Task: Please recast the listing, from its first line up to and including the line with "pos(387,370)", as a Markdown table with the columns No. and Text, skipping blank lines and leaving the pictures out.

Data for this task:
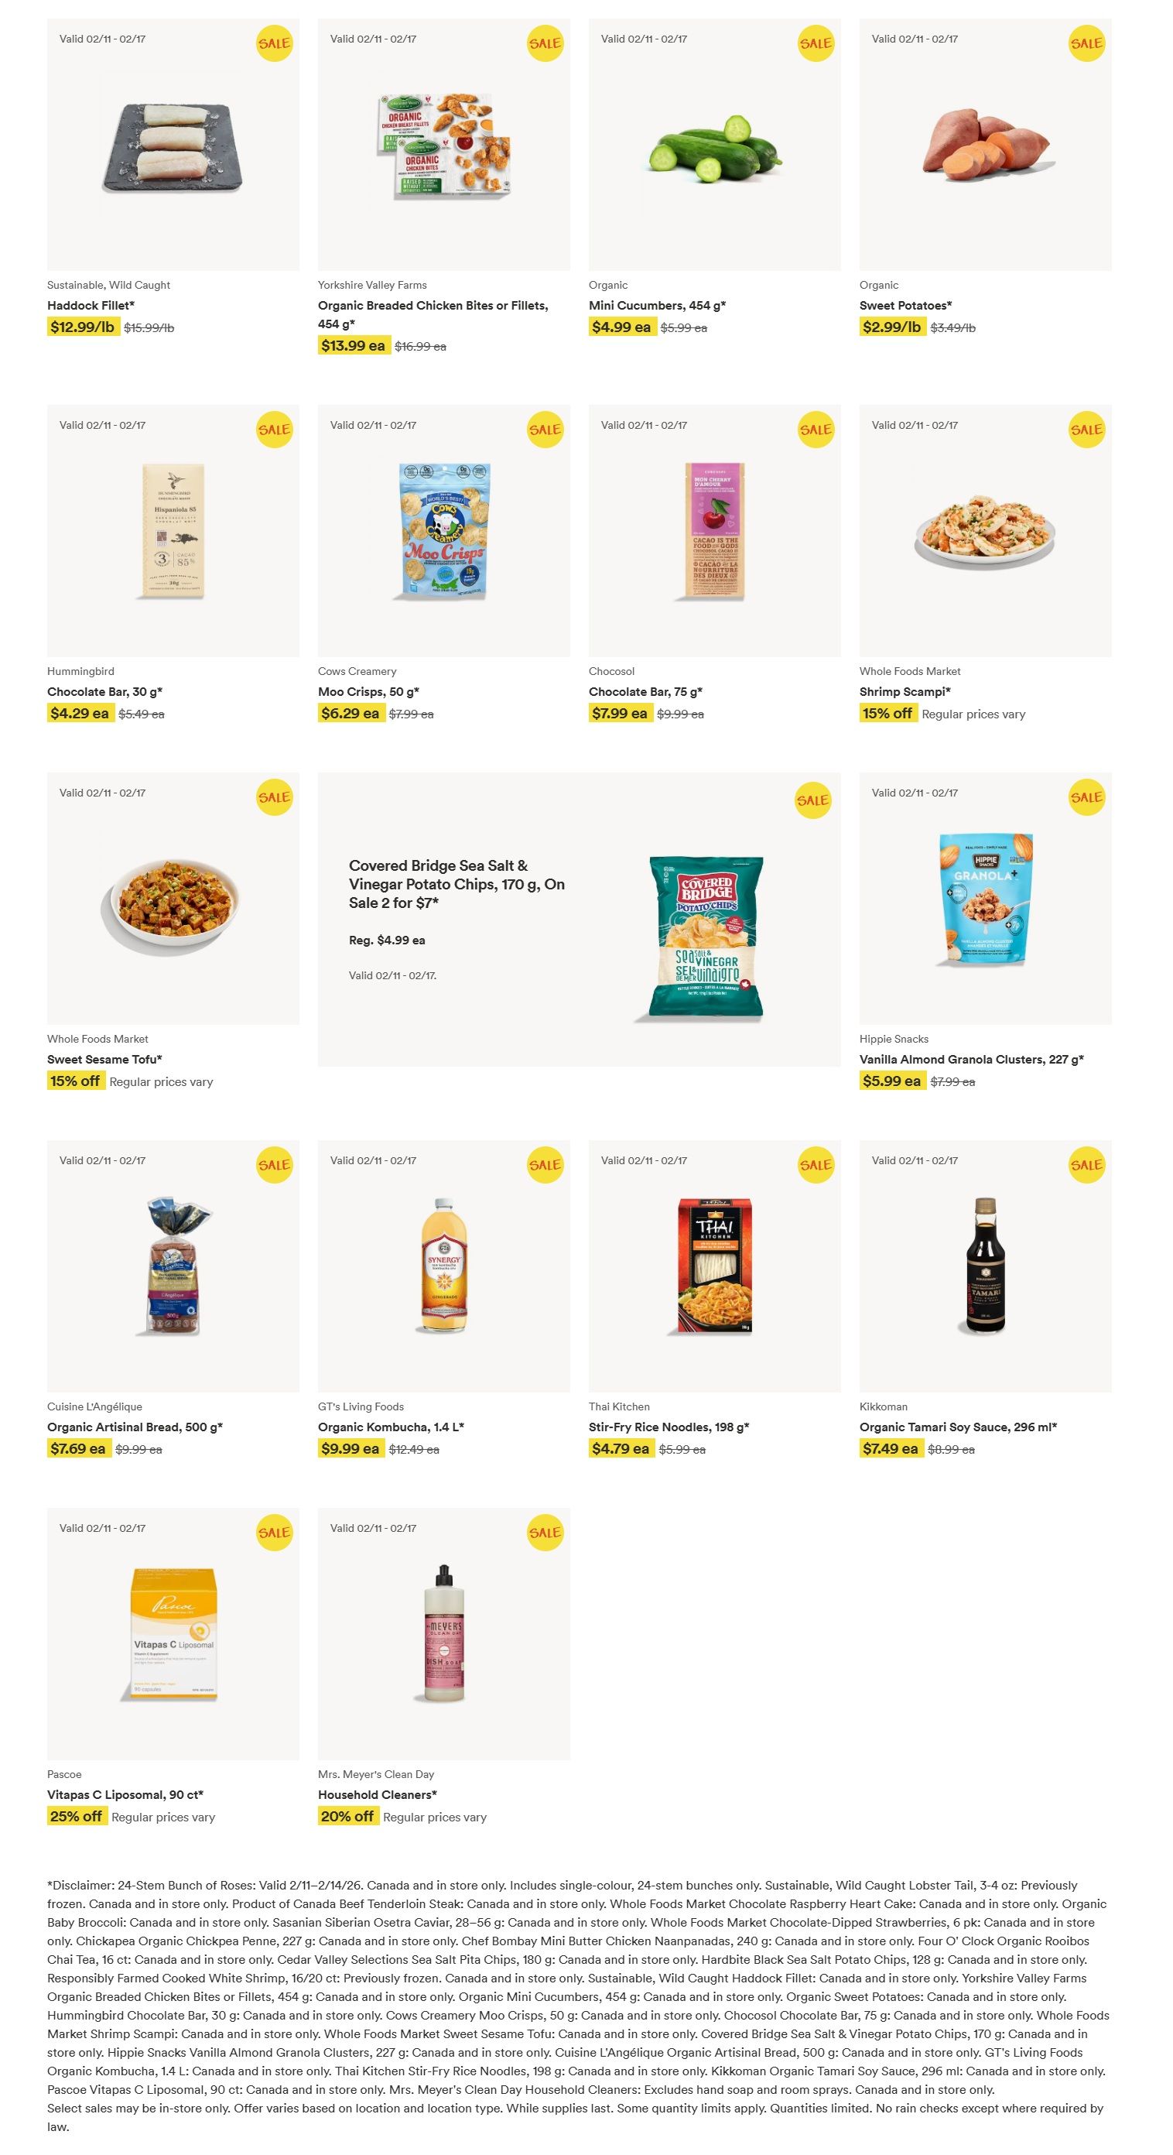Click the SALE badge on the Tamari Soy Sauce card
Viewport: 1173px width, 2155px height.
click(1086, 1165)
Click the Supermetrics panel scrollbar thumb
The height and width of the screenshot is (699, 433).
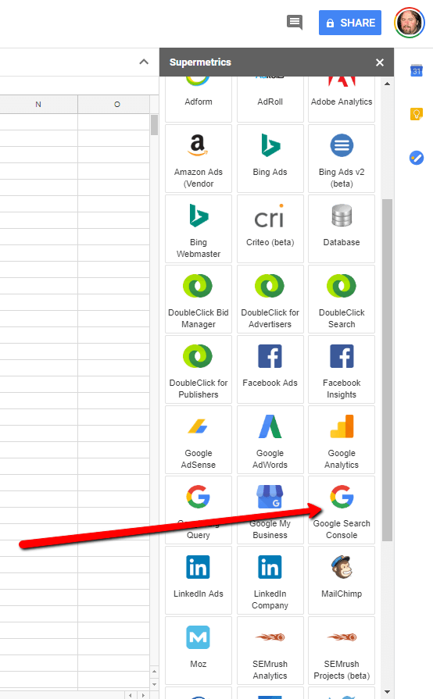pos(387,370)
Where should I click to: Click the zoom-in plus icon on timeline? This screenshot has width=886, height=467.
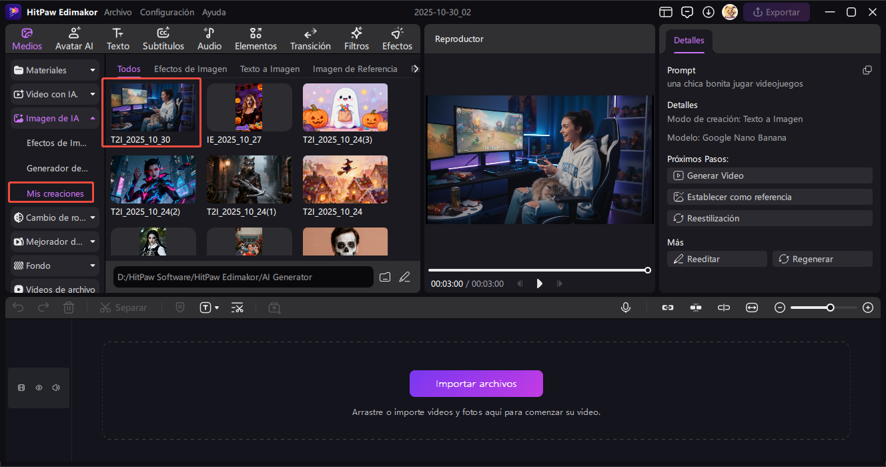(x=867, y=308)
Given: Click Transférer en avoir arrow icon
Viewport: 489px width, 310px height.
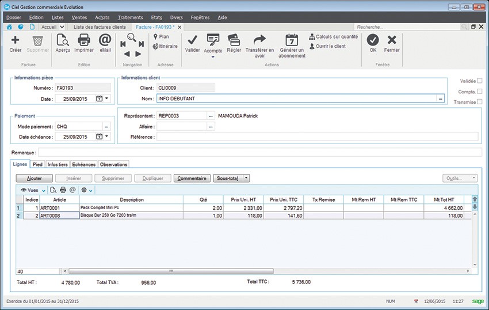Looking at the screenshot, I should 259,40.
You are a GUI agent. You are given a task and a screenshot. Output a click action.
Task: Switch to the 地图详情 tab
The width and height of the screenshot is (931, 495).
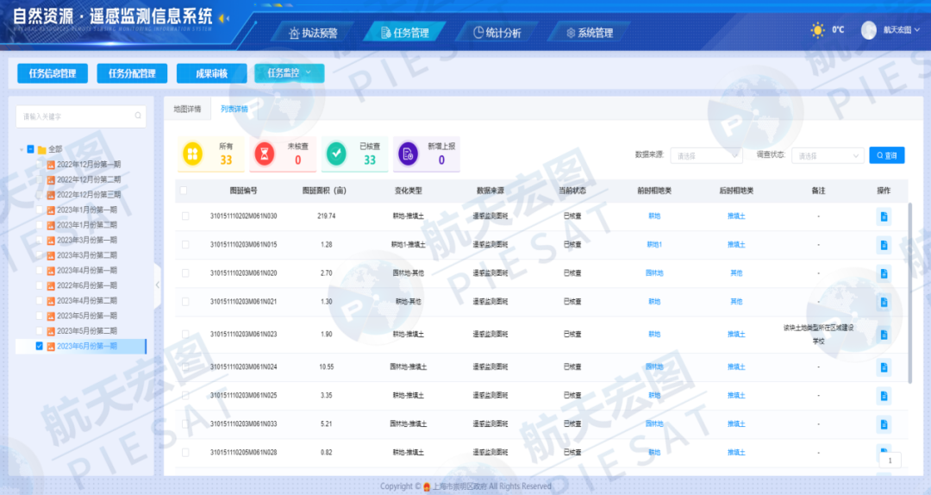tap(187, 110)
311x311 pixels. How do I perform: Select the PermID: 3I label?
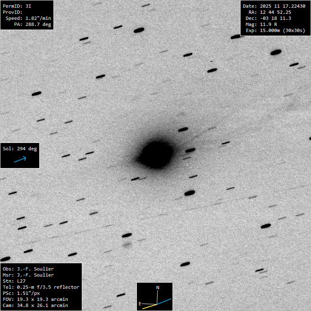(17, 6)
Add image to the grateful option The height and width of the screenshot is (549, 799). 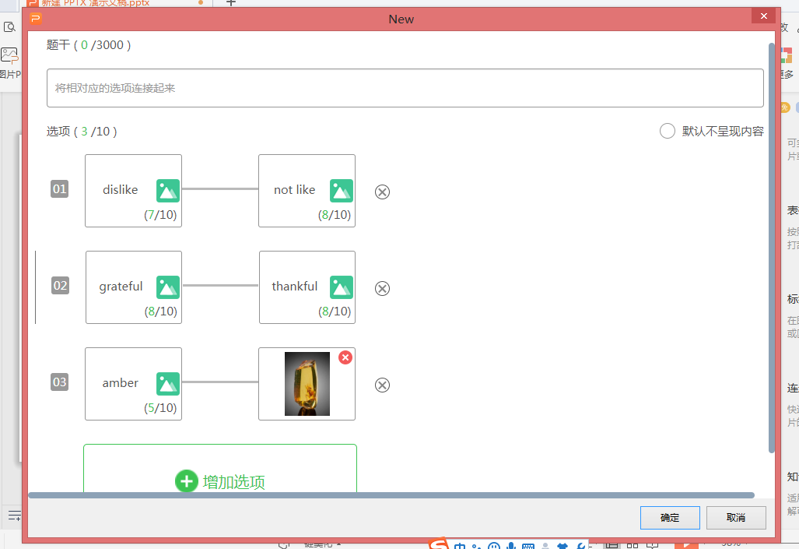(167, 287)
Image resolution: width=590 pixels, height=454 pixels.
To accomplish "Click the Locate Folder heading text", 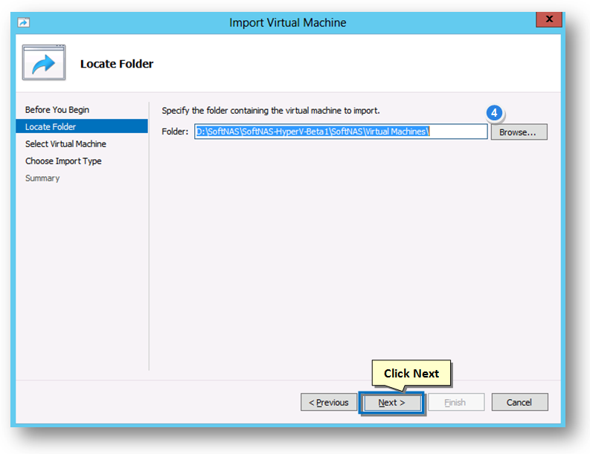I will point(117,64).
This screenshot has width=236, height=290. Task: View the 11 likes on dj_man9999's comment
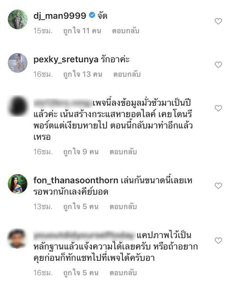(x=82, y=31)
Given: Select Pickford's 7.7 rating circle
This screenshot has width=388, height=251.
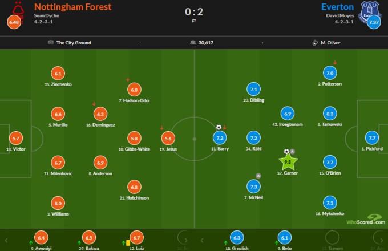Looking at the screenshot, I should coord(371,138).
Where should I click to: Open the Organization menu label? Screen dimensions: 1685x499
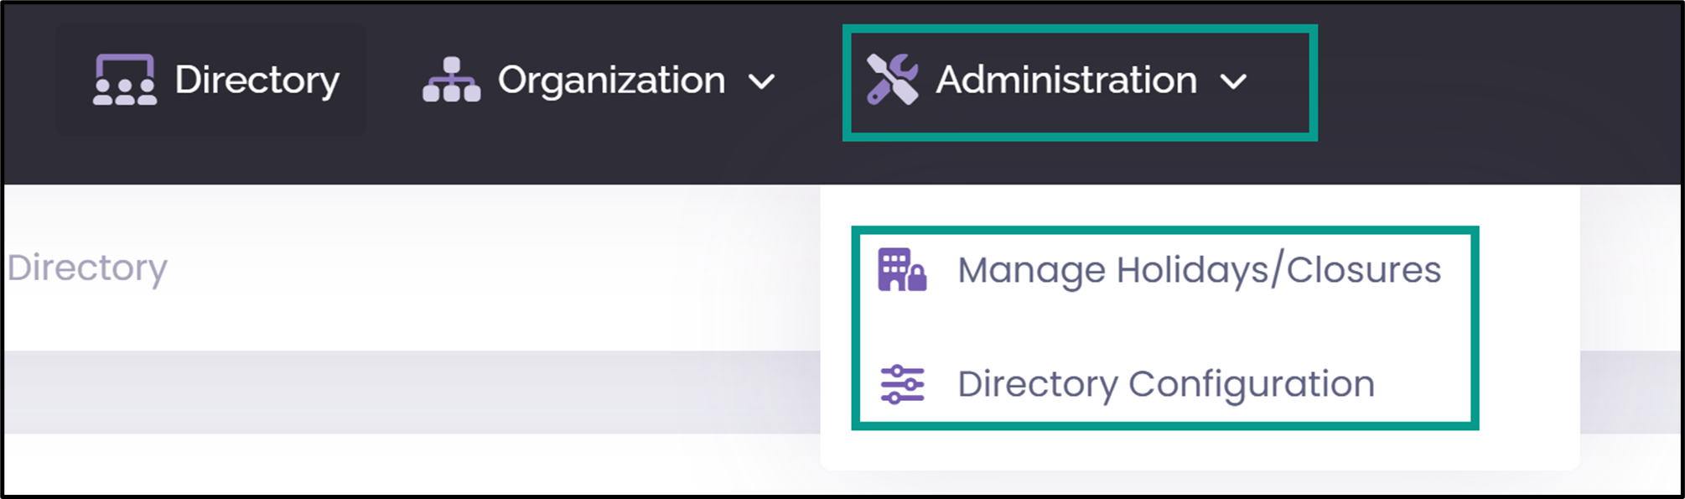(x=611, y=81)
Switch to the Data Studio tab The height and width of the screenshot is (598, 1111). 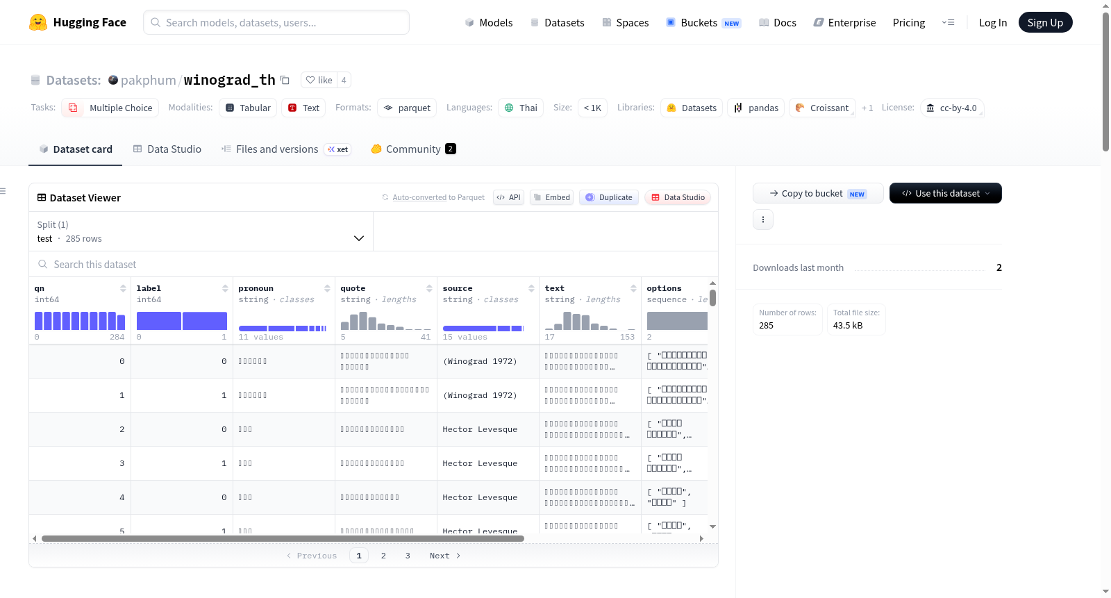(167, 149)
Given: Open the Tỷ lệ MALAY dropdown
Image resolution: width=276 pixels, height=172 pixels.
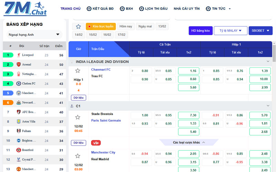Looking at the screenshot, I should (x=230, y=31).
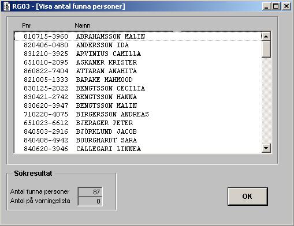The image size is (294, 226).
Task: Select the ABRAHAMSSON MALIN row
Action: click(138, 36)
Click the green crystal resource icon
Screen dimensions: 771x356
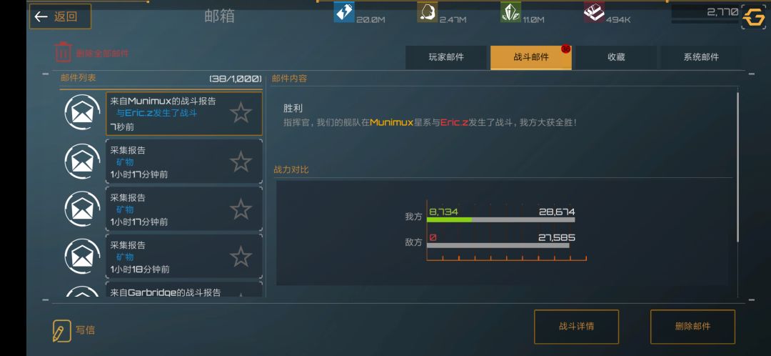[x=511, y=12]
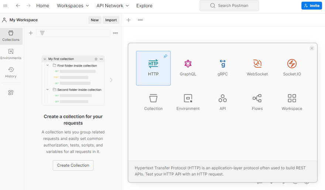Close the new item picker dialog

click(x=312, y=48)
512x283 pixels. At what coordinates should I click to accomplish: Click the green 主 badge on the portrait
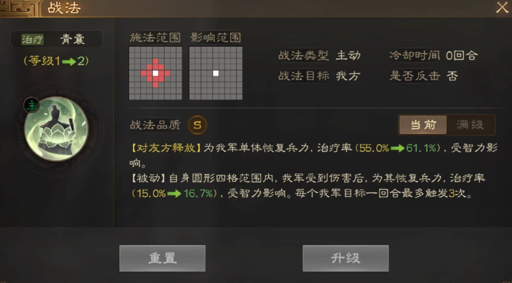pyautogui.click(x=32, y=106)
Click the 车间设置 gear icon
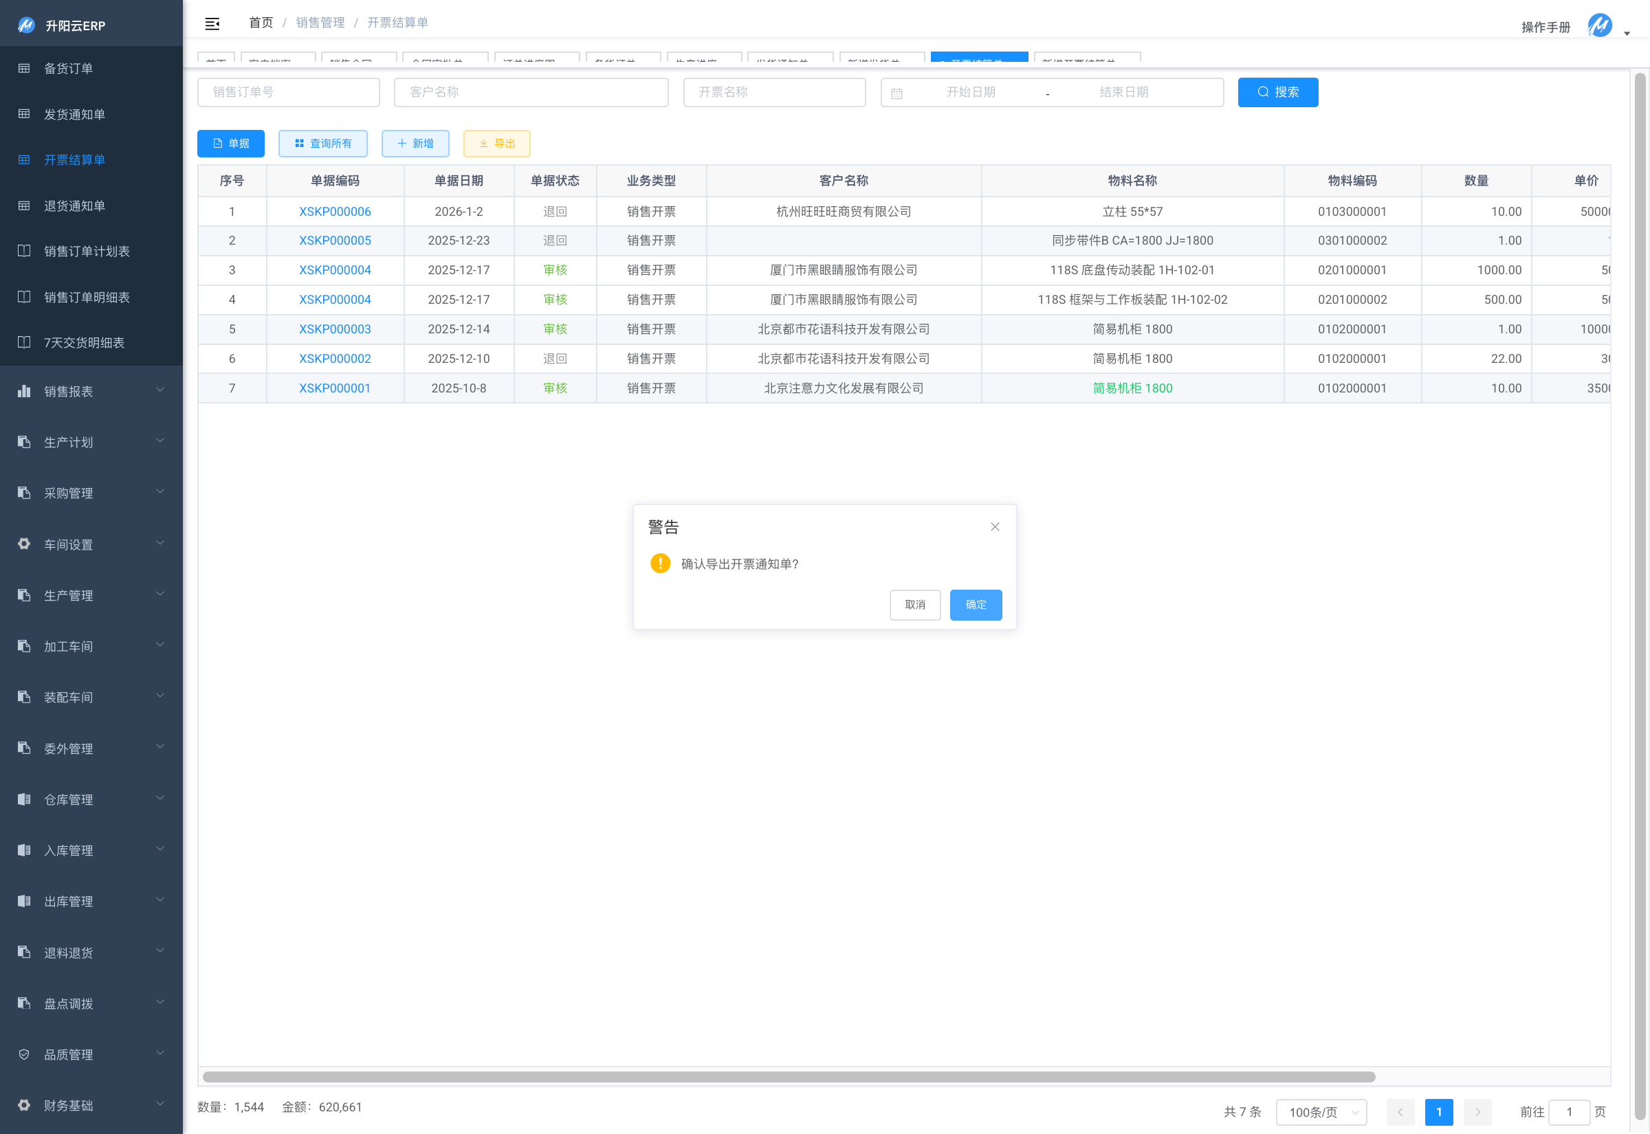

Answer:
| No. | Text |
|---|---|
| 1 | Click the SALE badge on the Tamari Soy Sauce card |
| 2 | Viewport: 1173px width, 2155px height. |
| 3 | click(1086, 1165) |
| 4 | Click the Supermetrics panel scrollbar thumb |
| 5 | The height and width of the screenshot is (699, 433). |
| 6 | pos(387,370) |